-- MATERIAL PROVIDED follows --

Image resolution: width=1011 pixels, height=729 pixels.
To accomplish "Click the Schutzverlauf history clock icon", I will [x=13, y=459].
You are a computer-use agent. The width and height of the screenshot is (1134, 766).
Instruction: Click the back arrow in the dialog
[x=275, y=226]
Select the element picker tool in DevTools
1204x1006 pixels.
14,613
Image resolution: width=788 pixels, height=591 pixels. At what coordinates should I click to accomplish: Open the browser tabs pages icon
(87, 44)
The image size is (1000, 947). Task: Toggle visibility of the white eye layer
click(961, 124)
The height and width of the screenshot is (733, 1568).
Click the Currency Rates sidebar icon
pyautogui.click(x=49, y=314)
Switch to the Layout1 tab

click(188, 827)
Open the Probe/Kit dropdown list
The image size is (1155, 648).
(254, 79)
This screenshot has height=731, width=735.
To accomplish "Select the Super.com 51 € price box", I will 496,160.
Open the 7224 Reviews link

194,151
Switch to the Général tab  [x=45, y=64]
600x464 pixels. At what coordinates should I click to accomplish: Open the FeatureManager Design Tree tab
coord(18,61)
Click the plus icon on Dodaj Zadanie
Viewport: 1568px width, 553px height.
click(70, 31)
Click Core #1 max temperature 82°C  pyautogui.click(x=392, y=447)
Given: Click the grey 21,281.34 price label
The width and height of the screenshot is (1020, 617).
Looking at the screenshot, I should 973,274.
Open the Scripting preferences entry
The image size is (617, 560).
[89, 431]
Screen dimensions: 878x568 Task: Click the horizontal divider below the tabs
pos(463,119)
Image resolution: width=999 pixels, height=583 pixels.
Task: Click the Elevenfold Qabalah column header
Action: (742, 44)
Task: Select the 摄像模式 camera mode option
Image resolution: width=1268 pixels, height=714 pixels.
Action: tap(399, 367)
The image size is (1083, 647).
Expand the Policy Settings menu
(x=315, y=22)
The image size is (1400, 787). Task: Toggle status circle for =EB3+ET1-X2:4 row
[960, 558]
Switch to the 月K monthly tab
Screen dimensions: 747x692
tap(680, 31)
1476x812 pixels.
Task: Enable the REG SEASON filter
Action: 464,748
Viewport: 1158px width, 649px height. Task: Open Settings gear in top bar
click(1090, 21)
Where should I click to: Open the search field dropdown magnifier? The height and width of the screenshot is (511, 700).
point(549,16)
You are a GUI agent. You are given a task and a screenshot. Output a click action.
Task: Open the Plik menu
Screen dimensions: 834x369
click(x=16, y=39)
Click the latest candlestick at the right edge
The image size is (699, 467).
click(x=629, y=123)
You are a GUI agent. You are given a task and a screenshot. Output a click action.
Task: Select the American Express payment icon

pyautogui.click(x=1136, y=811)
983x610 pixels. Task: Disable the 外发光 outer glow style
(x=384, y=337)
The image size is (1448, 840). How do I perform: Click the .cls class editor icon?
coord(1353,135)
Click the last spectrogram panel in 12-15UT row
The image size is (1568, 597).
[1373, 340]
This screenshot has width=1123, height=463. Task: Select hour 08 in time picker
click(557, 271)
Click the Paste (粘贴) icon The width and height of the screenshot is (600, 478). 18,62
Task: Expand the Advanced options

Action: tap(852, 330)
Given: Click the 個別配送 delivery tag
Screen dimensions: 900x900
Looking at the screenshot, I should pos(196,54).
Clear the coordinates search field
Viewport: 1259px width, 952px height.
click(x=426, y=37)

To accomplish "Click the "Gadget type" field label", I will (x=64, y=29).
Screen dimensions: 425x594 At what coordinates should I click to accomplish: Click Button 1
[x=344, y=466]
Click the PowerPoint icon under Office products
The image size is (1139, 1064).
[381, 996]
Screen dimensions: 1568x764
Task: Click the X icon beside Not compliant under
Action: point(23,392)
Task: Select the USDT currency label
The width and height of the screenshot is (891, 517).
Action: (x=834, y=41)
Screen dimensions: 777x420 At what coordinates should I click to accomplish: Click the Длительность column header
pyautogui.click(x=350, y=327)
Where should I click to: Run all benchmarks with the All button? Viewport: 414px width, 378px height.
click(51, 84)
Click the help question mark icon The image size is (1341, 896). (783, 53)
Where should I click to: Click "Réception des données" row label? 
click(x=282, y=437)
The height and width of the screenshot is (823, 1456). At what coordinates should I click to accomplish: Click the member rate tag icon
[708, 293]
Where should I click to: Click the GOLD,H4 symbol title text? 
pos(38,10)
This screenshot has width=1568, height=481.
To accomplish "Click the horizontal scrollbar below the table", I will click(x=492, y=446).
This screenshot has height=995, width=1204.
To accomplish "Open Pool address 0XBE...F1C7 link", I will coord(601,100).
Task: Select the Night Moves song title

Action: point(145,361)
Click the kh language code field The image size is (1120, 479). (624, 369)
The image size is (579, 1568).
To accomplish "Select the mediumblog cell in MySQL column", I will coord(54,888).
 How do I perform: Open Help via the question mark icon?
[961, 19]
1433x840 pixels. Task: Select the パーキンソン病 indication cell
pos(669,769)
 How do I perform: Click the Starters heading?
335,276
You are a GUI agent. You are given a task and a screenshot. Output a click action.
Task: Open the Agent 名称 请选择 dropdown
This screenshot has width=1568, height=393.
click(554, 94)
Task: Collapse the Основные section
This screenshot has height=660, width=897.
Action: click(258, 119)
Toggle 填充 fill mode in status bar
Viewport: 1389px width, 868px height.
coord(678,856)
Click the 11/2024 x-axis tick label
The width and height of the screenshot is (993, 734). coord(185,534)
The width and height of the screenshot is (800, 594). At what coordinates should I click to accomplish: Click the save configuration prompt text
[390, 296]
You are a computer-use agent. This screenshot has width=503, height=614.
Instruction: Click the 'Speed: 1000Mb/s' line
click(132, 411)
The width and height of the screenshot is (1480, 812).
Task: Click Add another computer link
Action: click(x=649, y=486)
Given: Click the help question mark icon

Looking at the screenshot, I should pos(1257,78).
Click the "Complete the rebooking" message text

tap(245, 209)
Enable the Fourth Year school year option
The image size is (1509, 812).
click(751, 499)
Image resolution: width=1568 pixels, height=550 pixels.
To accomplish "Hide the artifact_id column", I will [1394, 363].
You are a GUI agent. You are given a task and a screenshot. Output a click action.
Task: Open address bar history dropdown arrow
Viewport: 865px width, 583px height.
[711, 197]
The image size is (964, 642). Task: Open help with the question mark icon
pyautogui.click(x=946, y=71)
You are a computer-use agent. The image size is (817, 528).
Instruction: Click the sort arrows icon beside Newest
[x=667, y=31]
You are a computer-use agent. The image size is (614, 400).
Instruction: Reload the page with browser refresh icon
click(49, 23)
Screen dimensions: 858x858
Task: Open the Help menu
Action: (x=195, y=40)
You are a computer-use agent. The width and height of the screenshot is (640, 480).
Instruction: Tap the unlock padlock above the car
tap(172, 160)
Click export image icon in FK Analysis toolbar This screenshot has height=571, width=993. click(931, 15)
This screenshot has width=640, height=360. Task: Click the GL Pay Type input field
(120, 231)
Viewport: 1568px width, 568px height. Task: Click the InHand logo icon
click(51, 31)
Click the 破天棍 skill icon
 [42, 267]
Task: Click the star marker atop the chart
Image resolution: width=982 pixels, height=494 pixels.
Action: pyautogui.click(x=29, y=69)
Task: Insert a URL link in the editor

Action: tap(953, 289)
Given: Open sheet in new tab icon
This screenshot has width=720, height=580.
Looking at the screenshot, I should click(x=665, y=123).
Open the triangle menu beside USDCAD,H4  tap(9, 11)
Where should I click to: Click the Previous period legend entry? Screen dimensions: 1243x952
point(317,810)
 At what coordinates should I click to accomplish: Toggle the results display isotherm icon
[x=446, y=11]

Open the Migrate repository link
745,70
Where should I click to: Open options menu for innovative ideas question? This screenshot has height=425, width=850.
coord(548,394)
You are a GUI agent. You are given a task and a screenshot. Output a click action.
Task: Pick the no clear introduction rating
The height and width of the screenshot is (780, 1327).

-- MATERIAL PROVIDED concluded --

EXERCISE DESCRIPTION: Once you find the line with "The width and height of the screenshot is (891, 517)." in the entries above, output it and each line after it up to and including the line with "Task: Collapse the Основные section", and nothing else.

EXERCISE RESULT:
The width and height of the screenshot is (891, 517).
Action: (x=834, y=41)
Screen dimensions: 777x420 At what coordinates should I click to accomplish: Click the Длительность column header
pyautogui.click(x=350, y=327)
Where should I click to: Run all benchmarks with the All button? Viewport: 414px width, 378px height.
click(51, 84)
Click the help question mark icon The image size is (1341, 896). (783, 53)
Where should I click to: Click "Réception des données" row label? 
click(x=282, y=437)
The height and width of the screenshot is (823, 1456). At what coordinates should I click to accomplish: Click the member rate tag icon
[708, 293]
Where should I click to: Click the GOLD,H4 symbol title text? 
pos(38,10)
This screenshot has width=1568, height=481.
To accomplish "Click the horizontal scrollbar below the table", I will click(x=492, y=446).
This screenshot has height=995, width=1204.
To accomplish "Open Pool address 0XBE...F1C7 link", I will coord(601,100).
Task: Select the Night Moves song title

Action: point(145,361)
Click the kh language code field The image size is (1120, 479). (624, 369)
The image size is (579, 1568).
To accomplish "Select the mediumblog cell in MySQL column", I will coord(54,888).
 How do I perform: Open Help via the question mark icon?
[961, 19]
1433x840 pixels. Task: Select the パーキンソン病 indication cell
pos(669,769)
 How do I perform: Click the Starters heading?
335,276
You are a GUI agent. You are given a task and a screenshot. Output a click action.
Task: Open the Agent 名称 请选择 dropdown
This screenshot has width=1568, height=393.
click(554, 94)
Task: Collapse the Основные section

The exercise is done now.